In full and word for word, copy the listing; no pictures belong in the copy.

====== Records provided ======

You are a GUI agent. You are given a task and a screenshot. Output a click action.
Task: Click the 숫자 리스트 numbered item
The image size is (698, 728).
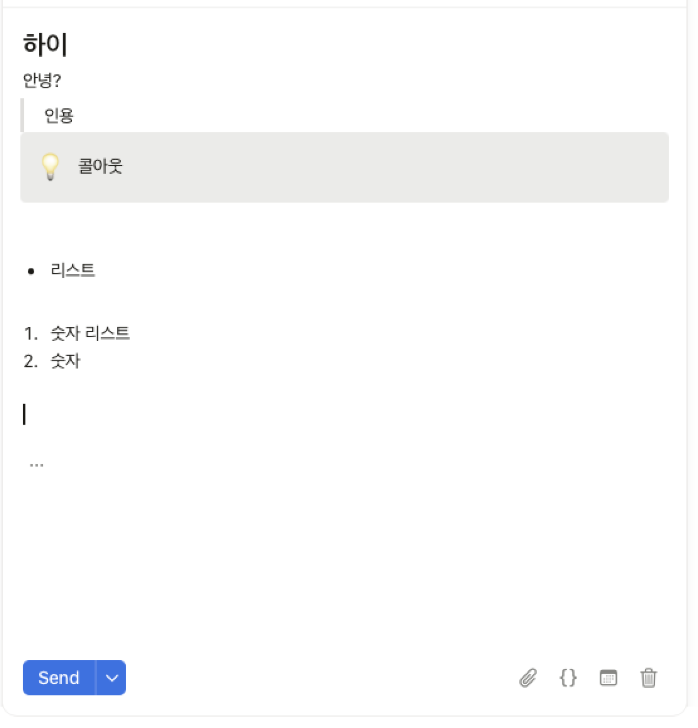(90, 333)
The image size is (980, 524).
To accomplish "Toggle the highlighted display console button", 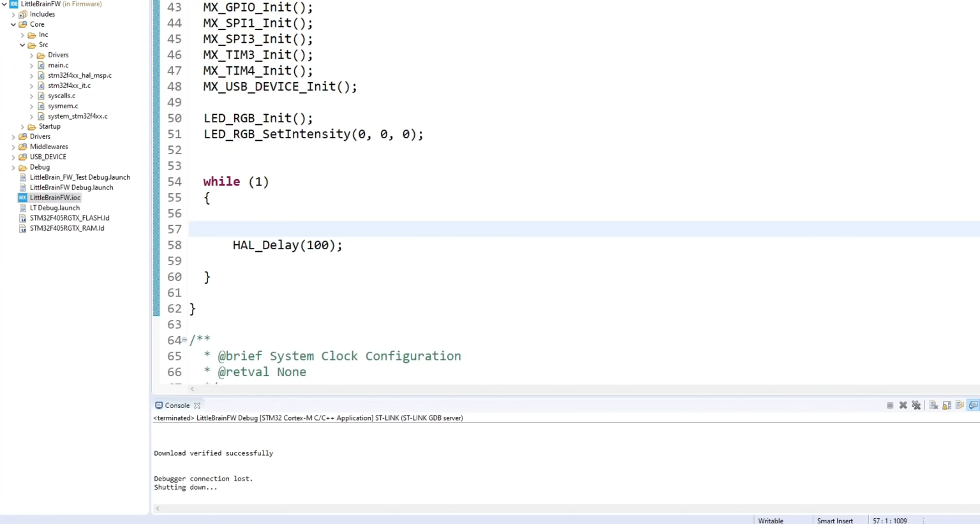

======

■ **Solution to this problem**:
You are a GUI agent. You are given a task and a screenshot. Output a click action.
Task: Click the 숫자 리스트 numbered item
The image size is (698, 728).
(90, 333)
The image size is (980, 524).
To accomplish "Toggle the highlighted display console button", 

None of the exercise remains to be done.